Merit v. Need: The Libertarian Response

Well what do libertarians say about distributive justice and the conflict between the material principles of fairness, especially merit and need. First, let me reinterate my usual disclaimer. There are many different forms of libertarianism that range from the far-right to the middle-left on the political spectrum. I can't cover that whole spectrum in a blog. But I can sketch in one basic line of argument.

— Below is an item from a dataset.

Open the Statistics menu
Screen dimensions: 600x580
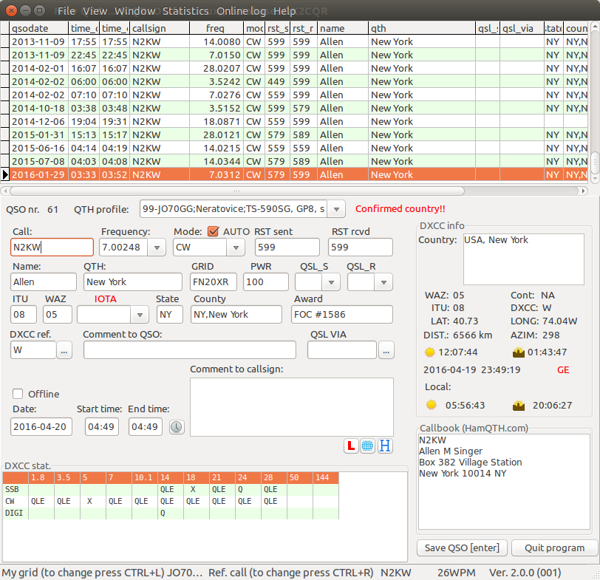pyautogui.click(x=185, y=10)
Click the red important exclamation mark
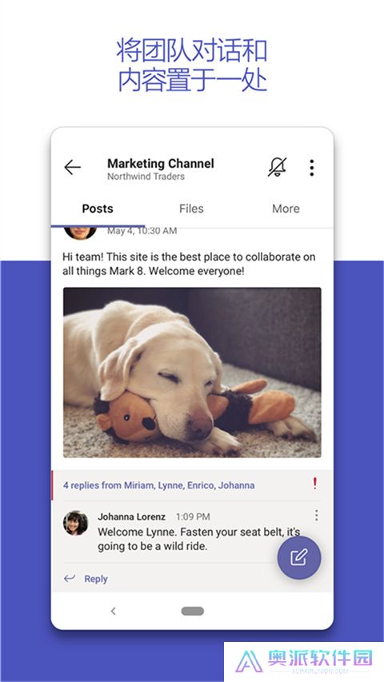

In general most libertarians view "Fairness" in the context of the rules that govern competition; call it procedural justice. Competition is fair if and only if everyone plays by the same rules. For example, the game of baseball is "fair" to the extent that the rules apply equally to everyone that plays the game: "Three strikes, you're out!." Now, suppose the number of strikes afforded each player varied based on need. "Ron White is coming up to bat for the Cincinnati Reds. He's 60 years old, near-sighted, cross-eyed, has a stigmatism, and poor hand-eye coordination. So out of fairness, the umpire decided that Ron "needs" 11 strikes." Now would that be fair? Well, Joey Votto might argue that it's unfair to him because he was only afforded 3 strikes. On the other hand, Ron might argue that Joey comes to bat armed with a set of "natural advantages" that he doesn't deserve; natural attributes like: youth, uncanny vision, extraordinary hand-eye coordination, and the ability to concentrate on hitting the ball with runners on base. He also comes to the plate with years of practice and experience. Call it merit. While Joey was practicing hitting, Ron was reading and teaching philosophy. So if Ron and Joey were afforded three strikes each, regardless of their natural and acquired abilities, Joey would win the batting title and Ron would win the strikeout title. However, if Ron were given 11 strikes and Joey 3, Ron would argue that it's only fair based on need.

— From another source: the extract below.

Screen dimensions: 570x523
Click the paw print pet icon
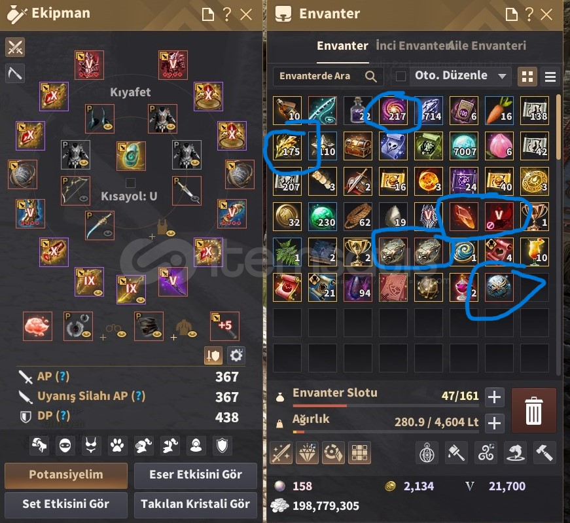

Now here's the problem. Why would Ron choose to compete in a game where the existing rules are stacked against him? If he chose to give up his teaching job to tryout for the Cincinnati Reds, and didn't make the team whose fault is it? Ron might argue that the rules of baseball discriminate against the elderly and/or the visually impaired. Joey might argue that giving Ron 11 strikes discriminates against Joey. After all, it's not Joey's fault that he's younger than Ron, has better eyesight, and better hand-eye coordination. So how do we go about resolving this apparent conflict over fairness between merit (allowing Joey to benefit from unearned attributes) and need (allowing Ron to benefit from the lack of those attributes)?

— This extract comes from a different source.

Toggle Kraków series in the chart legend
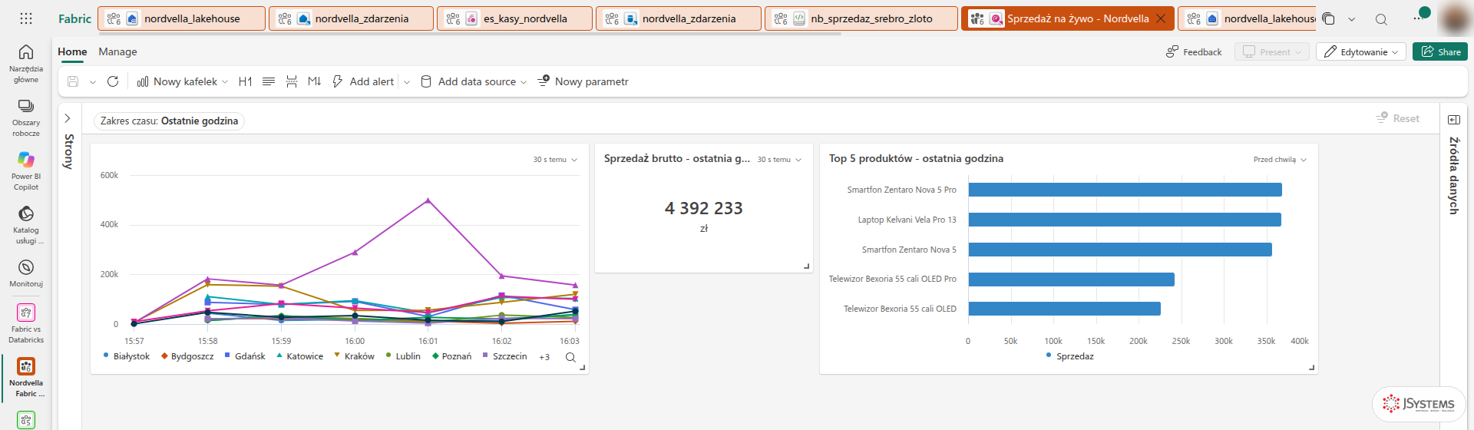This screenshot has height=430, width=1474. point(355,356)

There are many different ways to look at this. I would argue that the Cincinnati Reds are the property of the owners of the team. If they want to bench Joey and let Ron play first base and hit third, it's their team. But who would choose to watch a baseball game where incompetent hitters are given 11 strikes? (The game is already slow enough!) Even though Ron agreed to a salary of a mere $100,000 a year, the nature of the game would shift from exhibiting merit to exhibiting need. No one would come to the games and MLB would go bankrupt. So barring any court ordered affirmative action, Ron's dream of becoming a Cincinnati Red has been thwarted by the rules of the game, and Joey Votto is likely to earn millions of dollars. But now we have Ron, who gave up his teaching job to pursue a career in Major League Baseball, and is now unemployed. Should he be able to draw unemployment? He bought new glasses and still spends all day in the batting cages practicing his swing and contacting other teams for an opportunity to tryout. But they refuse to even let him tryout! Should Ron get himself a lawyer and sue MLB for discrimination based on merit? What do you think? Is baseball a micrcosm of life or is it something else? Are natural attributes distributed more or less equally, even though they are highly variable? Is it up to us to choose occuptions that match our natural attributes? If Ron gets his teaching job back, would it be fair to pay Ron less than Joey? After all, the only basis for his merit is his ability to hit a ball, but he can only do it 33% of the time?